● ENTRIES SUPPLIED:

———

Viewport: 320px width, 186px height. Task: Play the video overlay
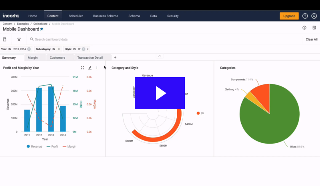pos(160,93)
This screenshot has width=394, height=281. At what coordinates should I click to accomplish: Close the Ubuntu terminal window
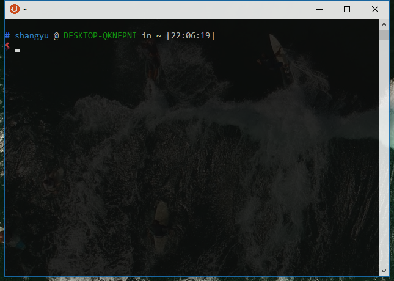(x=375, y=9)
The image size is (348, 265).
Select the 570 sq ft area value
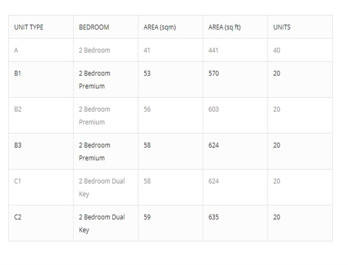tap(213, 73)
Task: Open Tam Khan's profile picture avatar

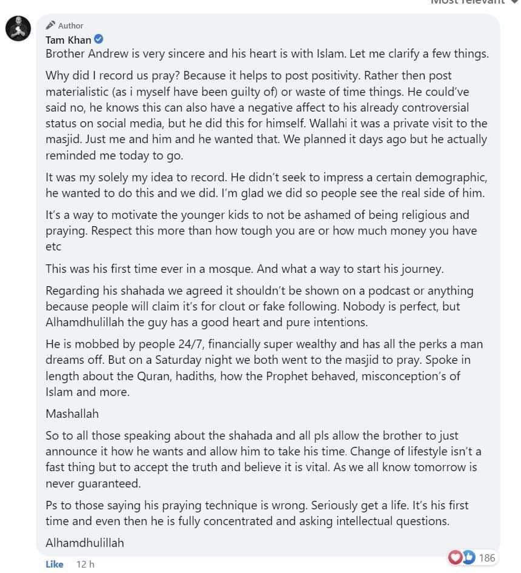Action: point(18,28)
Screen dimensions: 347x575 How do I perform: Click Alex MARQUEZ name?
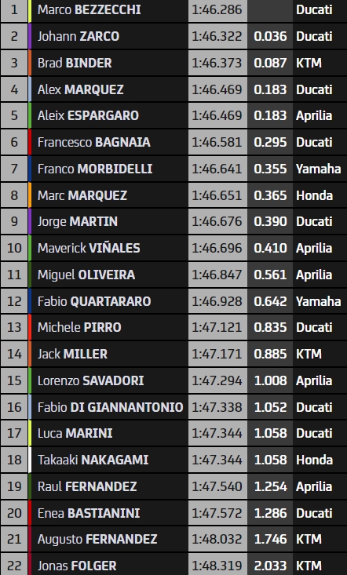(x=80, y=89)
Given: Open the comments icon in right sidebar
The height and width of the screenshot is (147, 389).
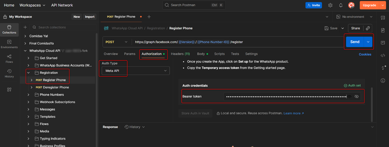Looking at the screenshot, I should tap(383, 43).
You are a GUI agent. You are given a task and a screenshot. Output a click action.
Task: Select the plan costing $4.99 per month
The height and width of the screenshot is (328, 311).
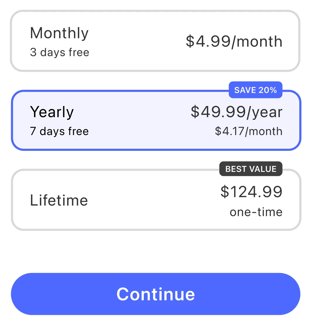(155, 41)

———

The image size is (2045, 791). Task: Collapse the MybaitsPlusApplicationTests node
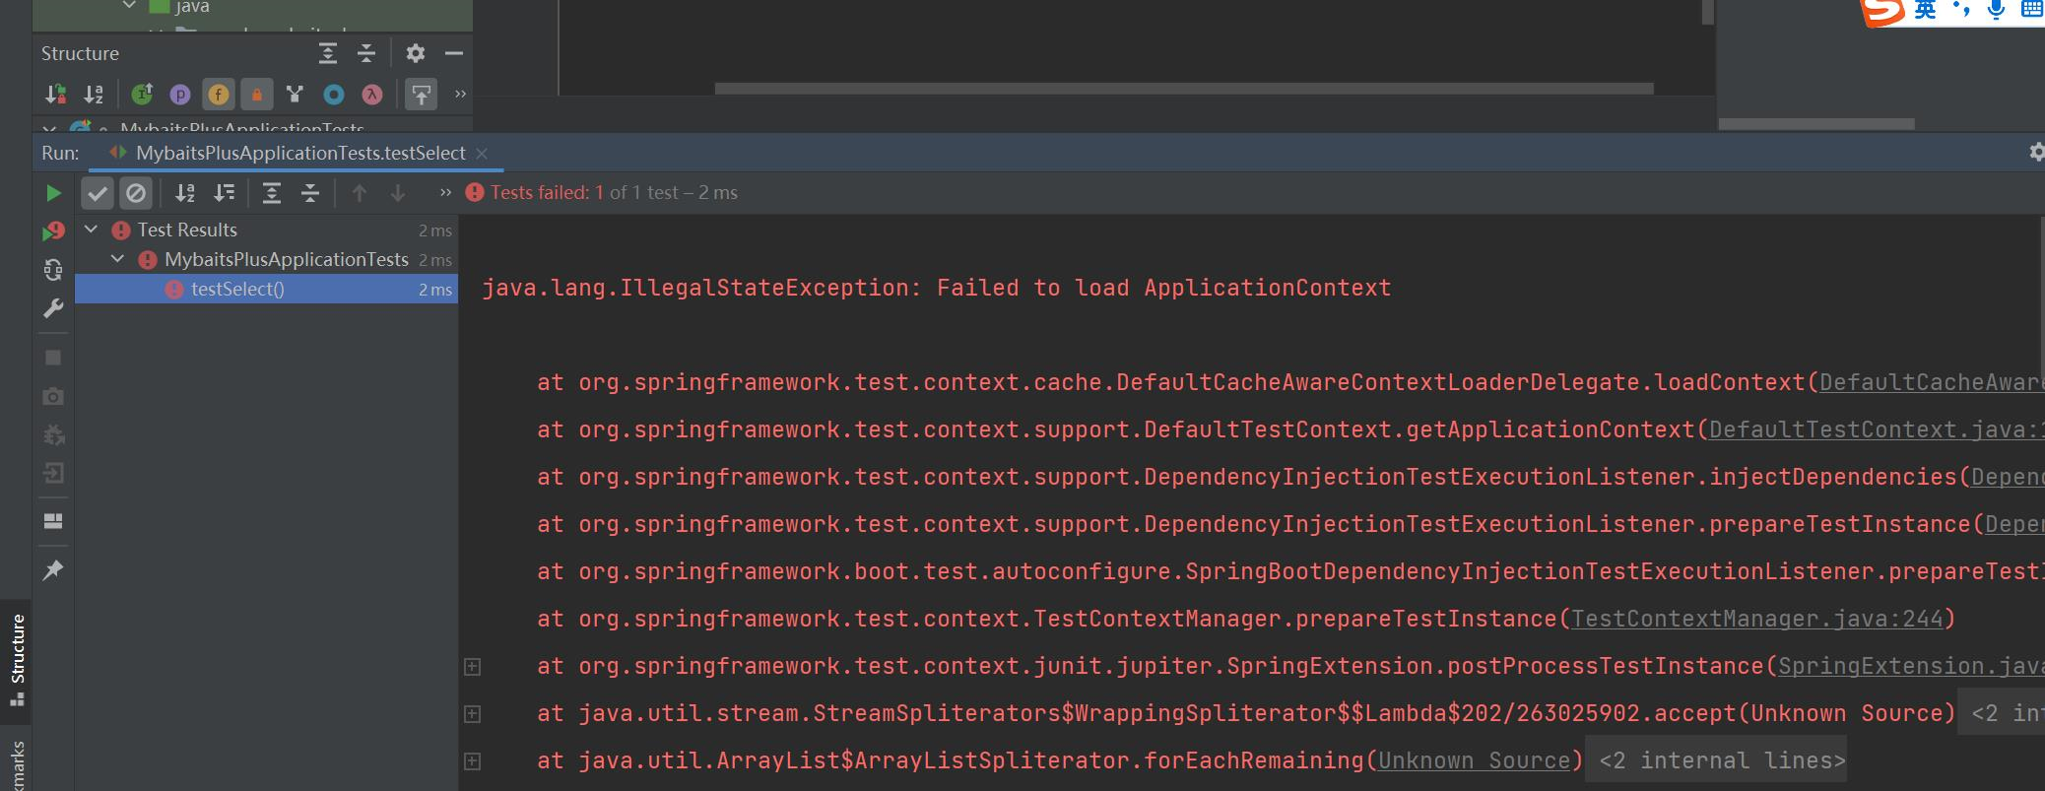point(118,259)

———

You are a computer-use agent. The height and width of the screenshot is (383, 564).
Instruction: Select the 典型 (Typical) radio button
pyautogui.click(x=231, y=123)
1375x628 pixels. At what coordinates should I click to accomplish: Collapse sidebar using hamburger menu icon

———

● GIVEN PROBLEM: Pull out each line above that contains the word "height", treating uppercase and lowercase as different.

● EXERCISE ANSWER:
Viewport: 320px width, 186px height. Task: Play the video overlay
This screenshot has width=394, height=281. At what coordinates should I click to accomplish: Close the Ubuntu terminal window
The height and width of the screenshot is (147, 389).
The height and width of the screenshot is (328, 311).
You are a computer-use agent. The height and width of the screenshot is (383, 564).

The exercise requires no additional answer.